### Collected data
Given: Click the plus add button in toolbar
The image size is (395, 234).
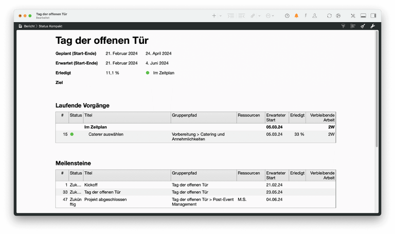Looking at the screenshot, I should click(214, 16).
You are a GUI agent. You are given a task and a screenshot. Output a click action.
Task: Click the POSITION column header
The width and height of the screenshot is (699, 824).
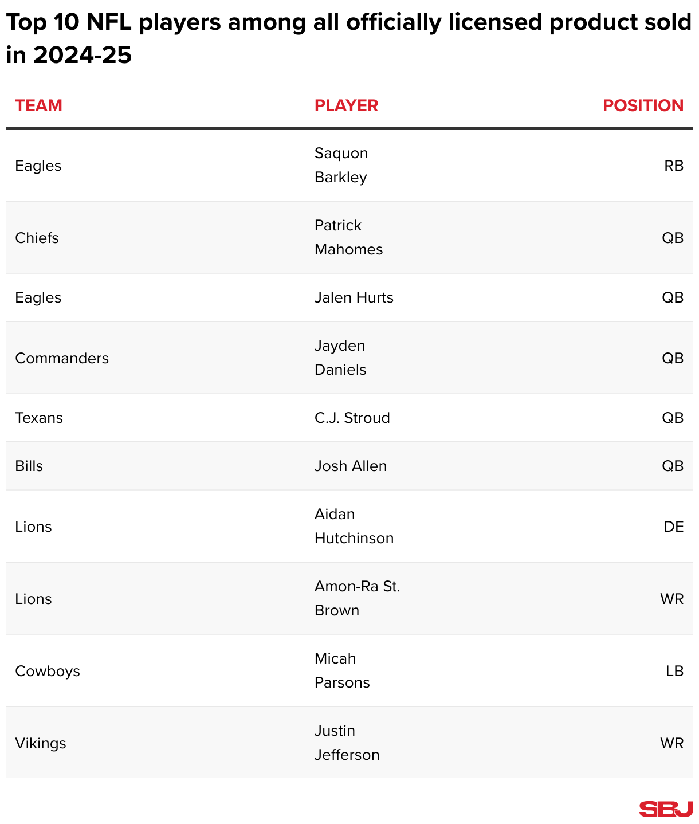coord(643,105)
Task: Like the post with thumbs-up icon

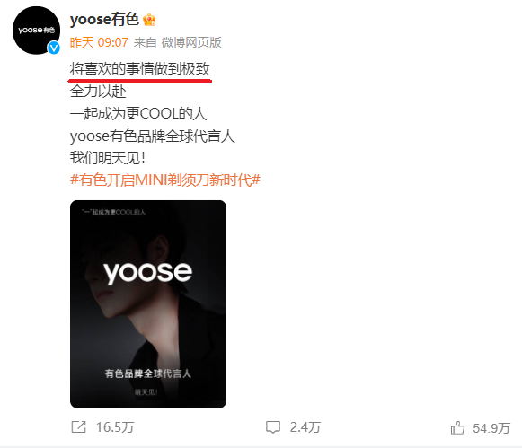Action: (x=457, y=427)
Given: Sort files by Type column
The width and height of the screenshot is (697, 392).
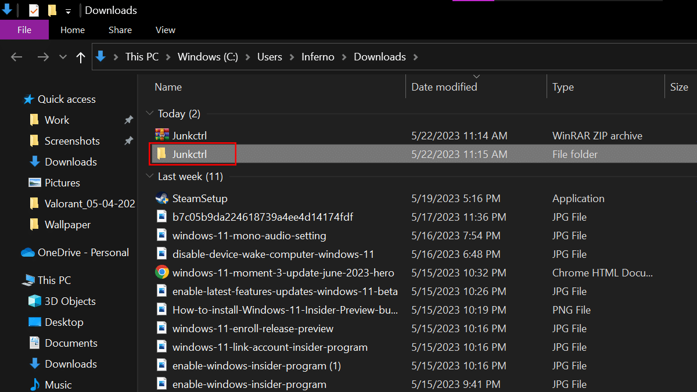Looking at the screenshot, I should click(563, 87).
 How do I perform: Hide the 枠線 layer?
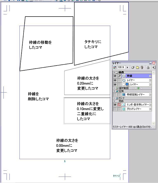pyautogui.click(x=115, y=76)
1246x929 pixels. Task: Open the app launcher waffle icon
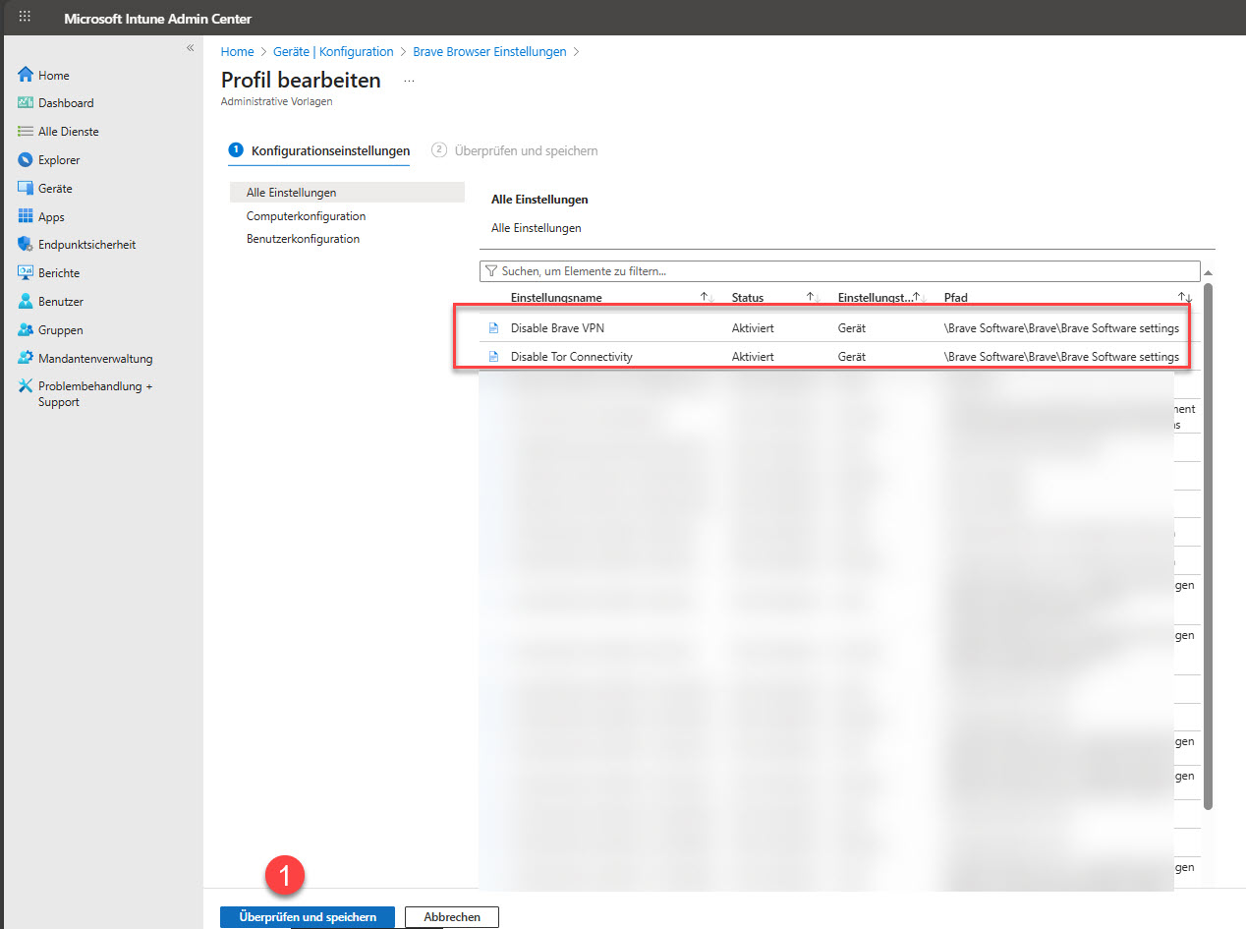[25, 18]
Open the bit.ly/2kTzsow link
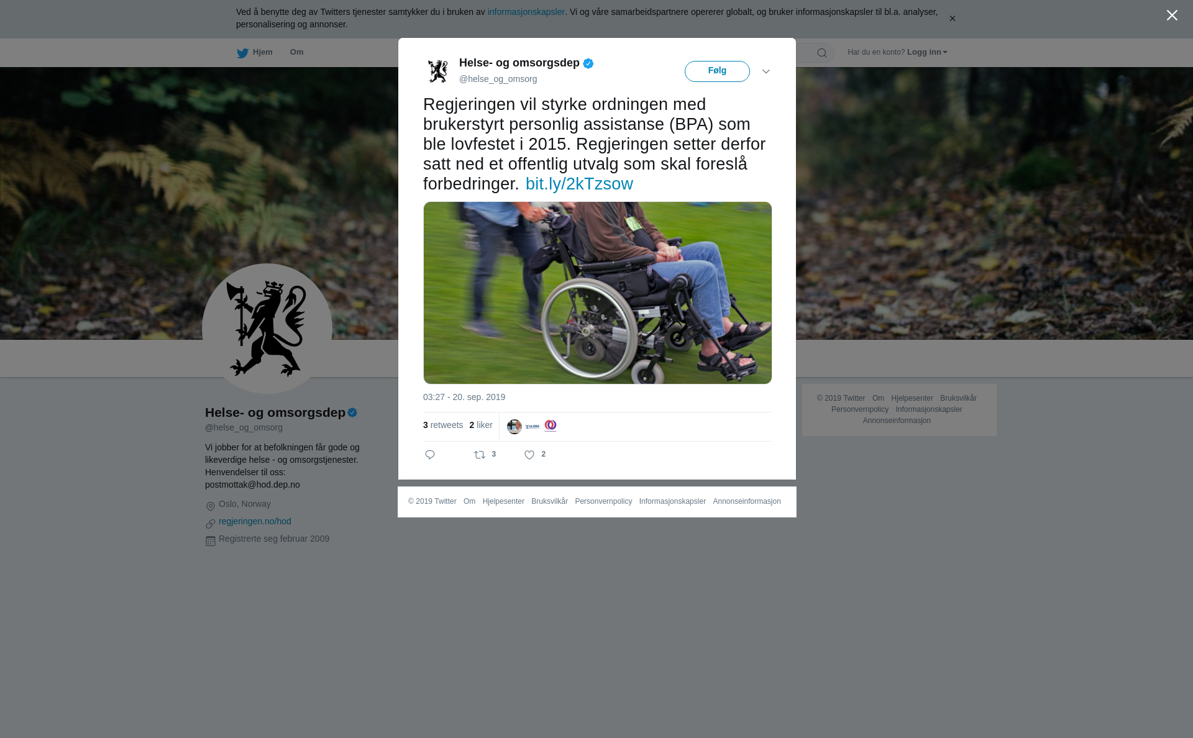This screenshot has height=738, width=1193. [579, 184]
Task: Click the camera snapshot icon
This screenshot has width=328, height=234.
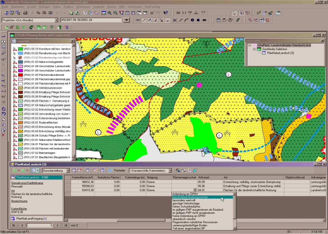Action: (50, 13)
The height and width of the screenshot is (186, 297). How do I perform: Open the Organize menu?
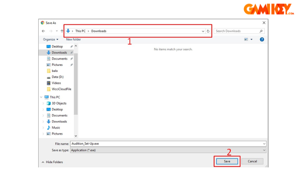click(50, 39)
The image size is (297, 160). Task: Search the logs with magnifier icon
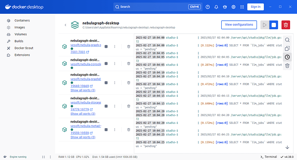point(288,40)
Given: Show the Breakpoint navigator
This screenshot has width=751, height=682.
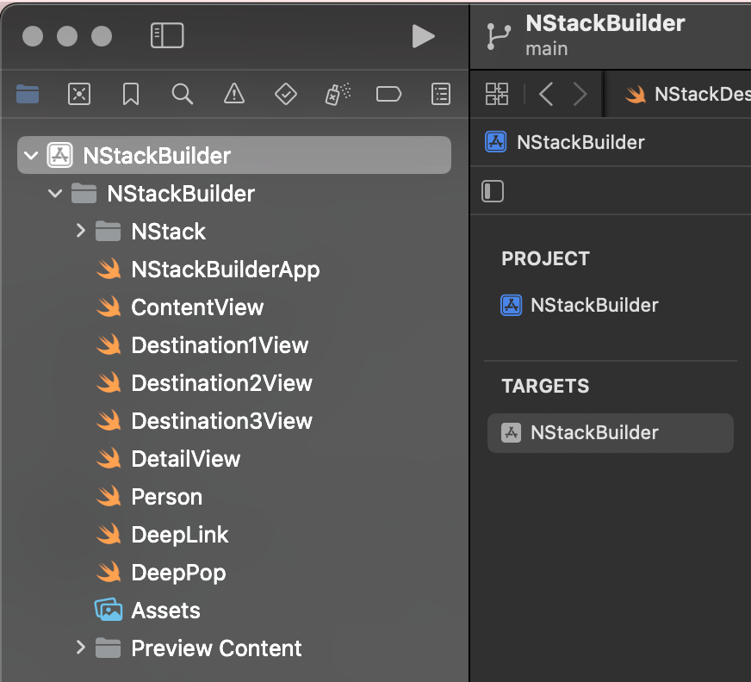Looking at the screenshot, I should point(388,94).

### Task to complete
Only the lines from the one holding "Task: Click the camera snapshot icon" through the end of the records belong in the answer, copied exactly and without pictures.

### Task output
Task: Click the camera snapshot icon
This screenshot has width=328, height=234.
Action: (50, 13)
The height and width of the screenshot is (186, 297). How do I perform: Open the Organize menu?
click(50, 39)
The image size is (297, 160). Task: Search the logs with magnifier icon
point(288,40)
Given: Show the Breakpoint navigator
This screenshot has width=751, height=682.
Looking at the screenshot, I should point(388,94).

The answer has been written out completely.